Hey there, time traveller! This article was published 16/7/2019 (225 days ago), so information in it may no longer be current.
With a provincial election looming and a fear of funding cuts, anti-poverty advocates got a reminder Tuesday of how they helped create the Rent Assist benefit — and just how quickly it can erode.
"Rent Assist was a huge victory for the community," Josh Brandon with the Social Planning Council of Winnipeg said Tuesday at the Crossways in Common on Broadway. He and University of Manitoba economics and labour studies faculty member Jesse Hajer were there to tell the story of Manitoba’s Rent Assist benefit.
In 2014, it was a groundbreaking, rent-geared-to-income program that helped welfare recipients, the working poor and seniors keep a roof over their heads at a time of rising rents in the private sector.
For example, between 2000 and 2016, rent for an average studio apartment in Winnipeg increased to $634 from $339. Rents rose 35 per cent while incomes increased by just under 14 per cent, Brandon and Hajer said in a report they wrote for the Canadian Centre for Policy Alternatives in Manitoba.
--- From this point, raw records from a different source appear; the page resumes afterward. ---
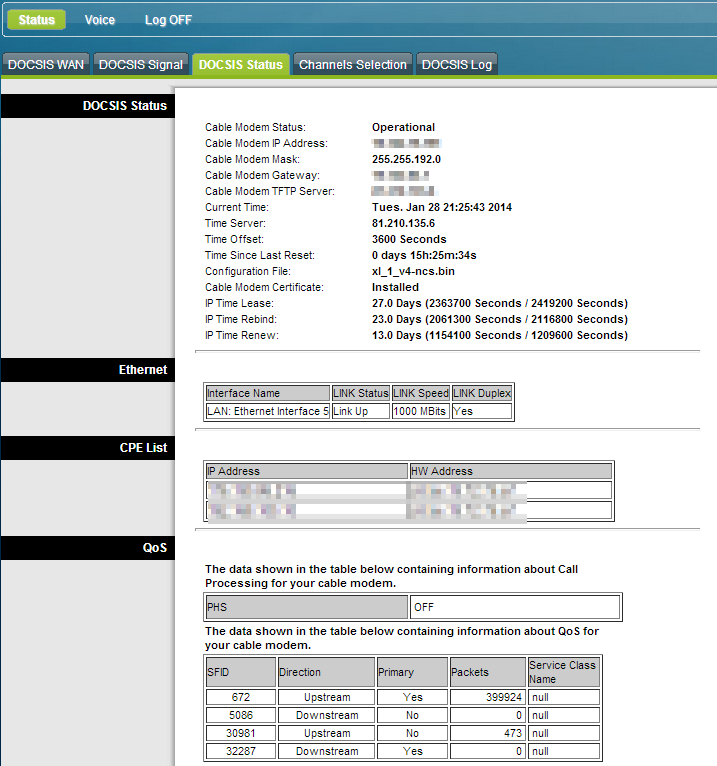The width and height of the screenshot is (717, 766).
Task: Click the Log OFF link
Action: click(x=168, y=20)
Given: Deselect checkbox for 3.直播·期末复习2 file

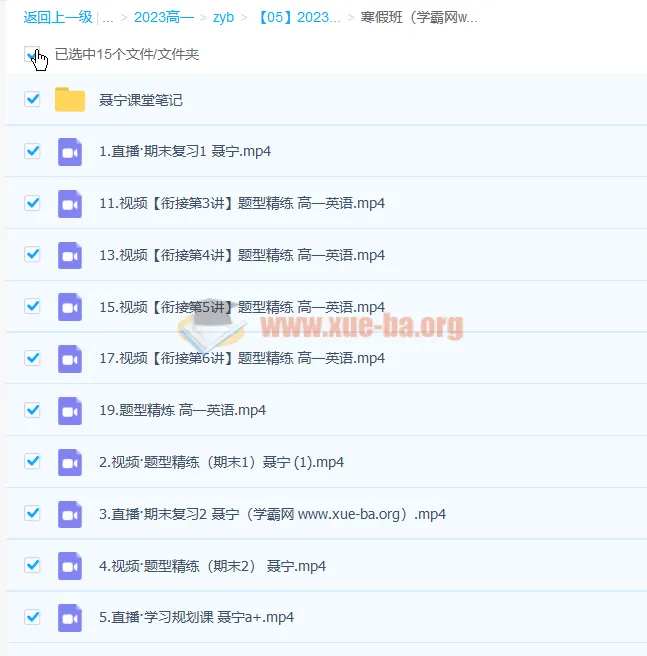Looking at the screenshot, I should 32,513.
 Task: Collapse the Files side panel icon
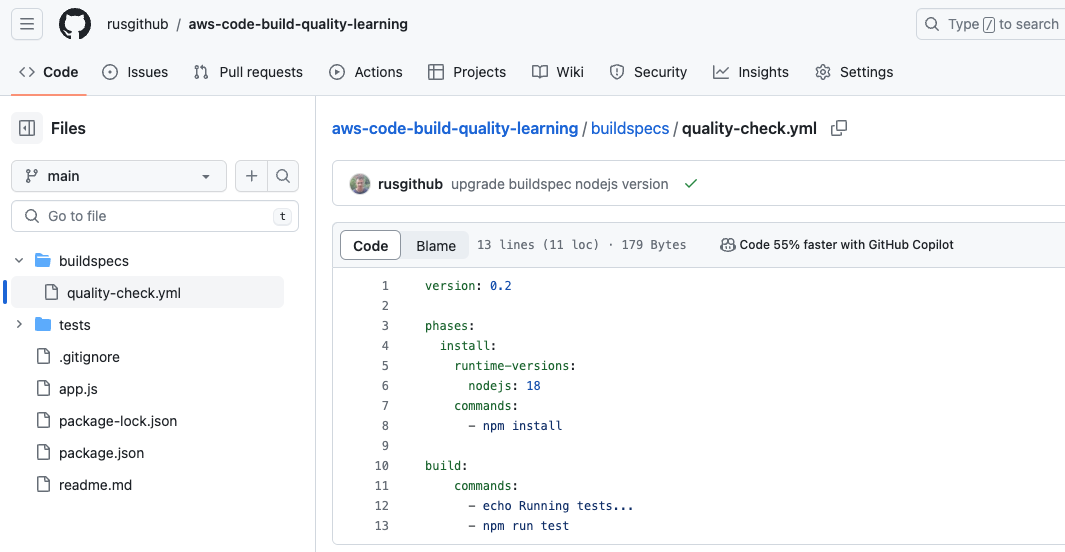(x=27, y=128)
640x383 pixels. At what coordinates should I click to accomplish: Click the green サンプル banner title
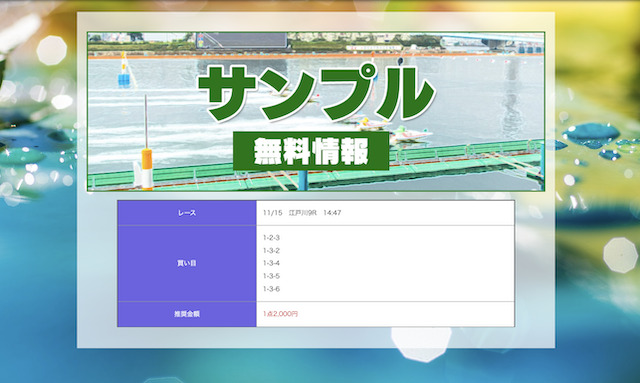click(x=316, y=94)
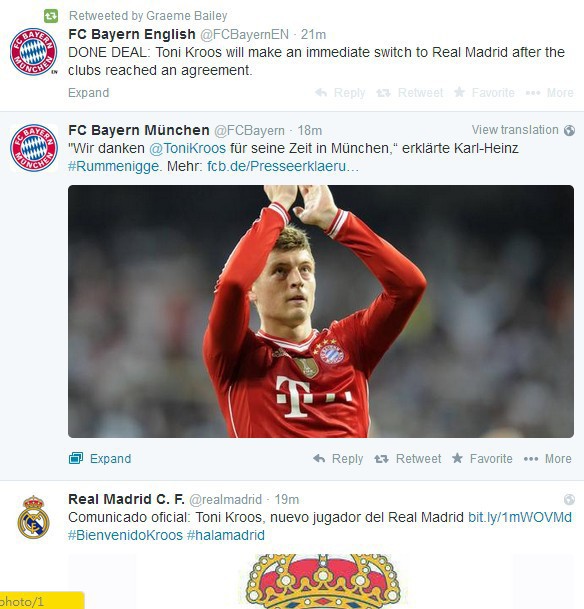Retweet the FC Bayern München tweet
Screen dimensions: 584x609
click(x=407, y=459)
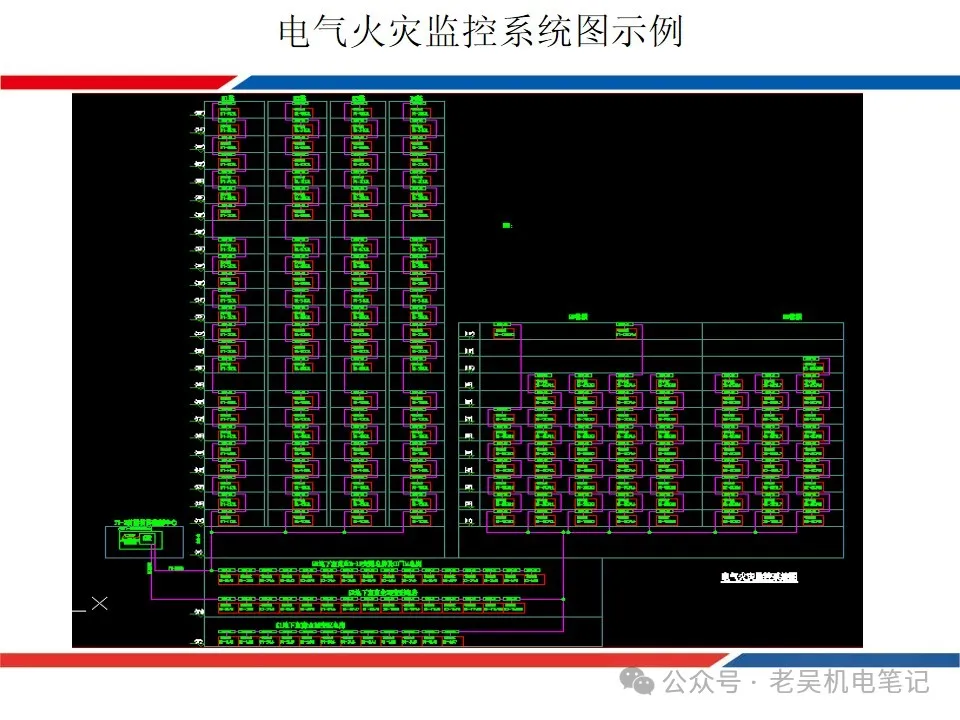
Task: Click the first detector under the tower's first column header
Action: [x=229, y=111]
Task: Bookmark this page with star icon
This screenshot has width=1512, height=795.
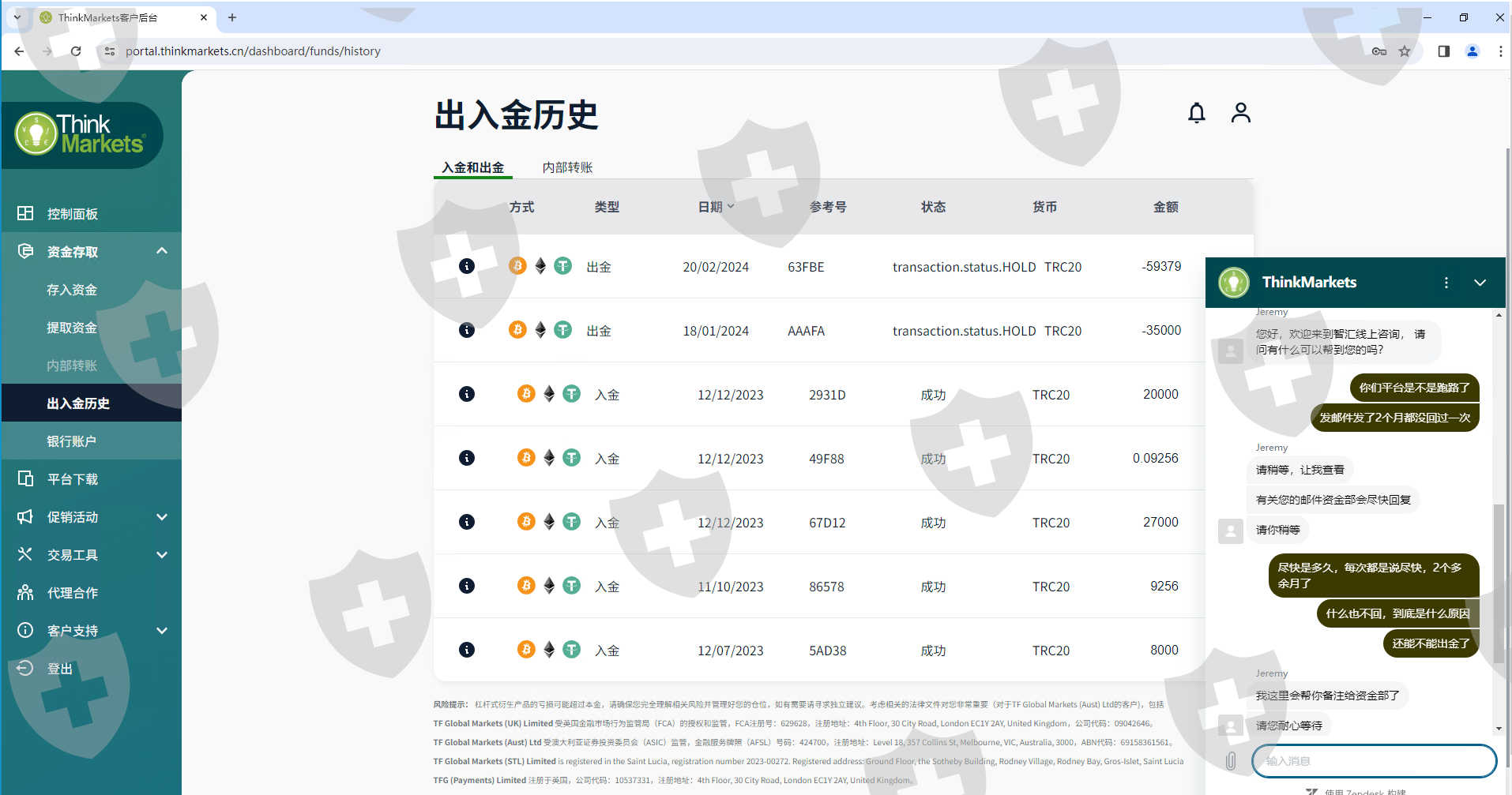Action: pyautogui.click(x=1404, y=51)
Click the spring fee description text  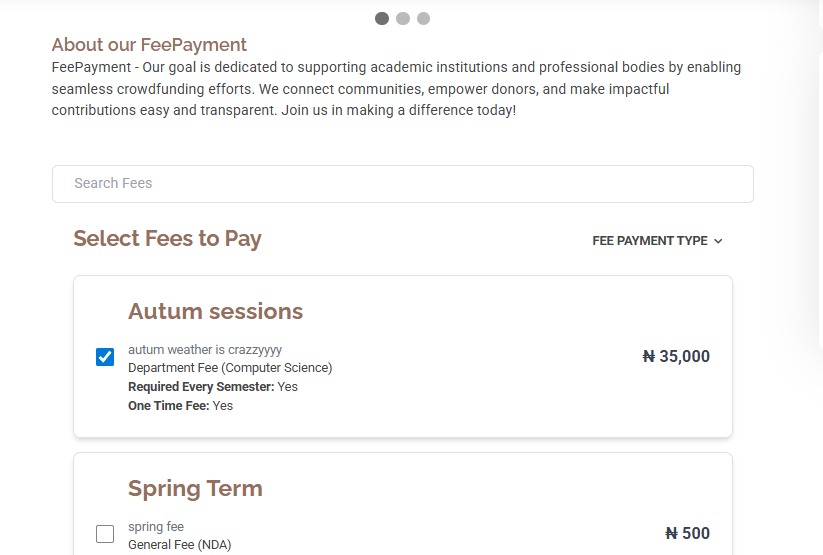click(156, 527)
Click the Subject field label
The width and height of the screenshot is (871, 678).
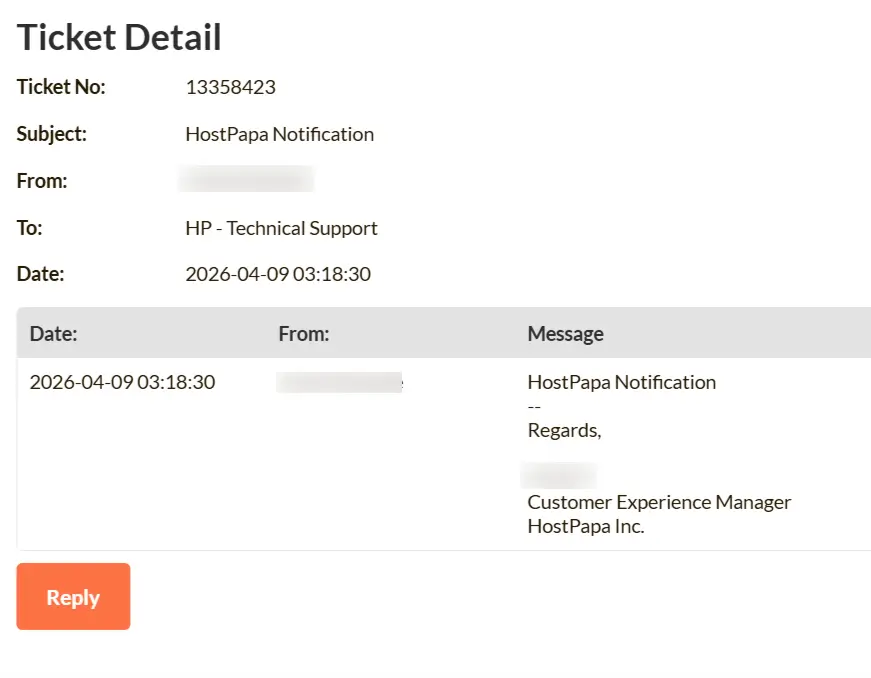(x=52, y=134)
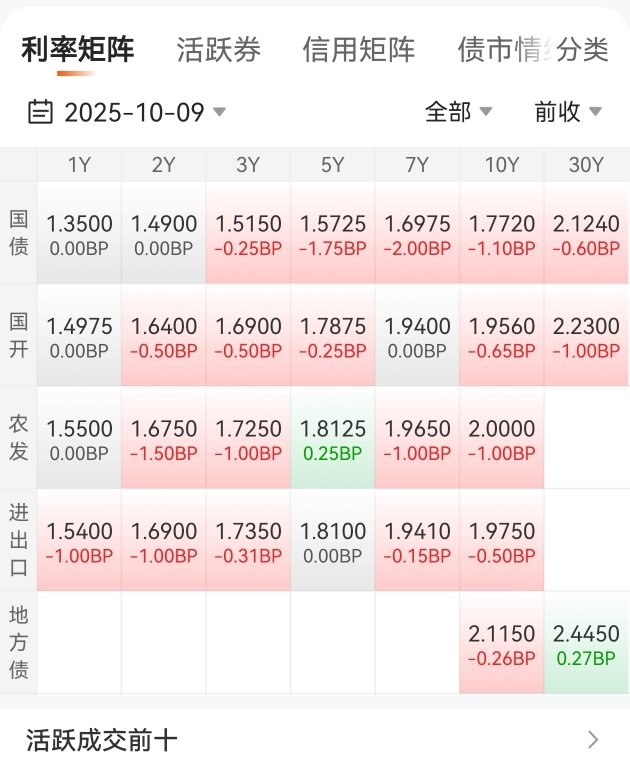The width and height of the screenshot is (630, 768).
Task: Click the 国债 row header
Action: pos(19,233)
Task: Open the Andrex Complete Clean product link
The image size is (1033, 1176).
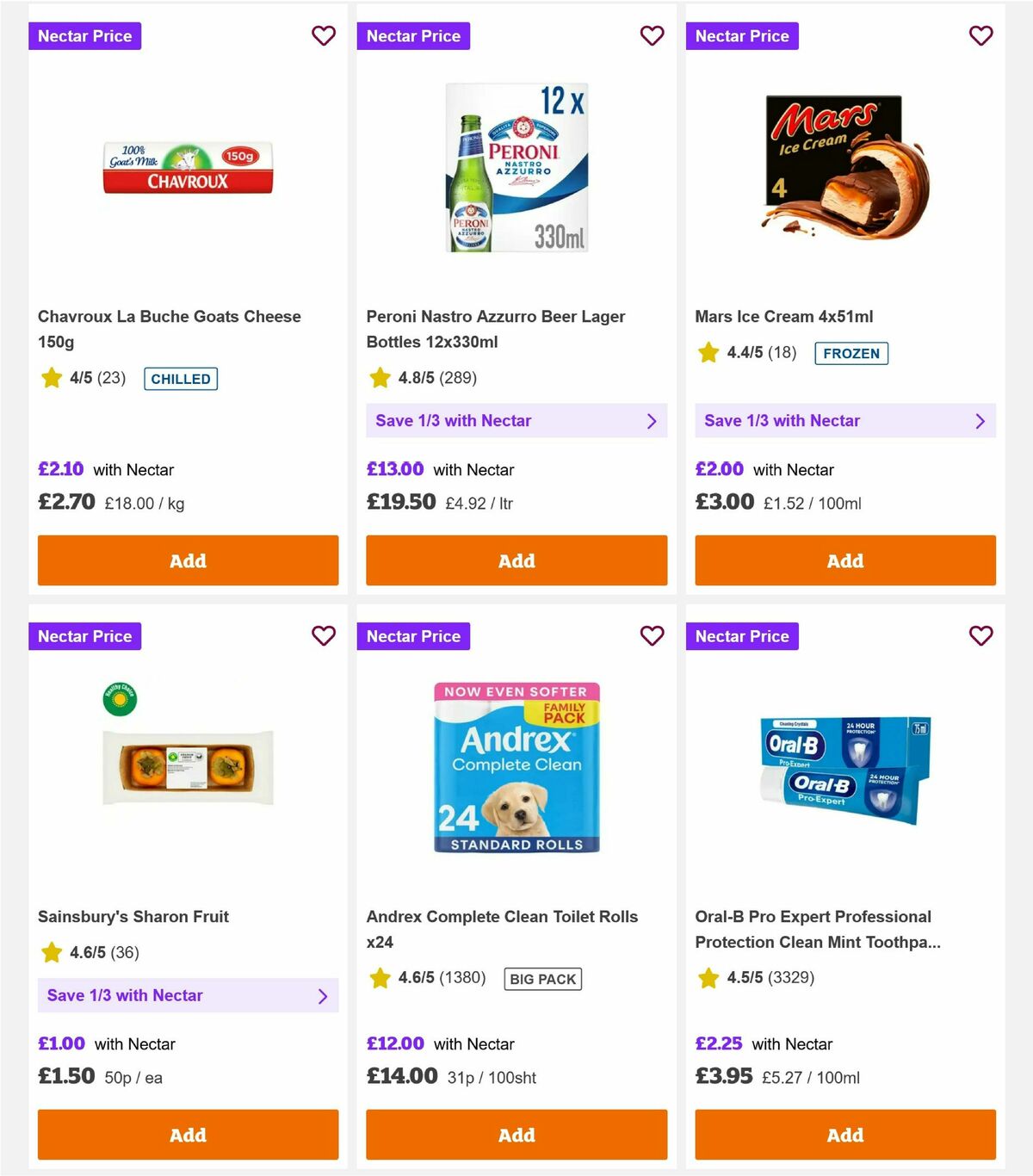Action: tap(502, 929)
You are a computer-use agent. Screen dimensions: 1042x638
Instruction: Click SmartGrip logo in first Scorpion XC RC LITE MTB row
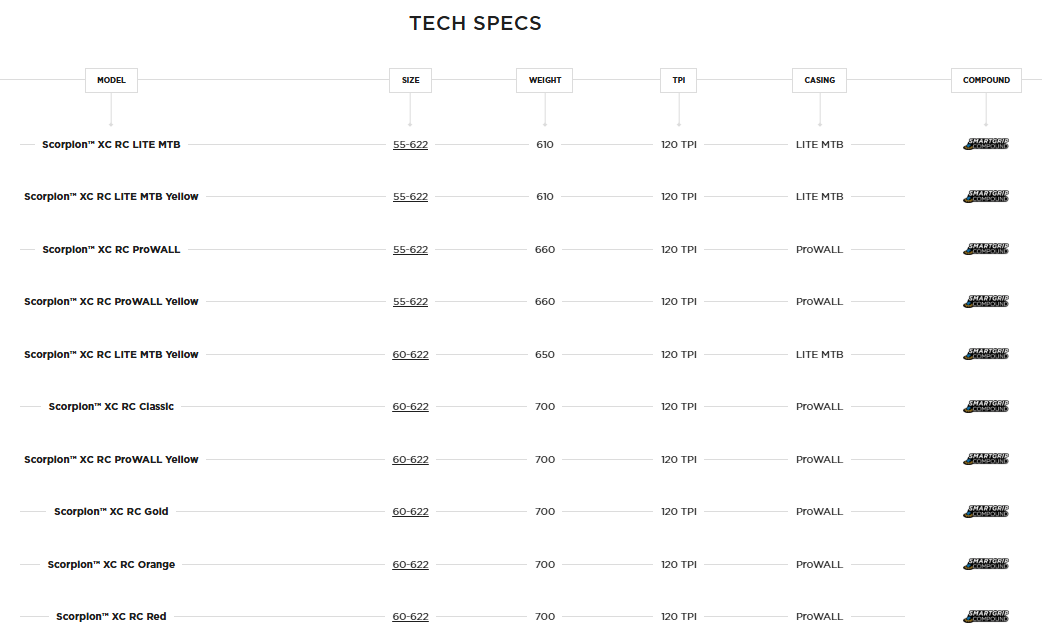coord(986,145)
Employment and Income Assistance shelter benefit rates were far below average rents for all household types.
Rent Assist got support from all parties because of the research, publicity and campaigning done by the many groups fighting poverty in Manitoba, Brandon and Hajer told the crowd gathered to hear their report on how the benefit program came to be and what’s happened to it.
A decade ago, groups including the Canadian Centre for Policy Alternatives think tank and the Social Planning Council of Winnipeg honed in on the lack of affordable housing. Rallies, reports and hand-written posters saying "Can you find a home for $285?" popped up around the city. The message hit close to home — with voters and those they elected.
"People don’t like to give people money, but know they need a roof over their heads," Brandon said.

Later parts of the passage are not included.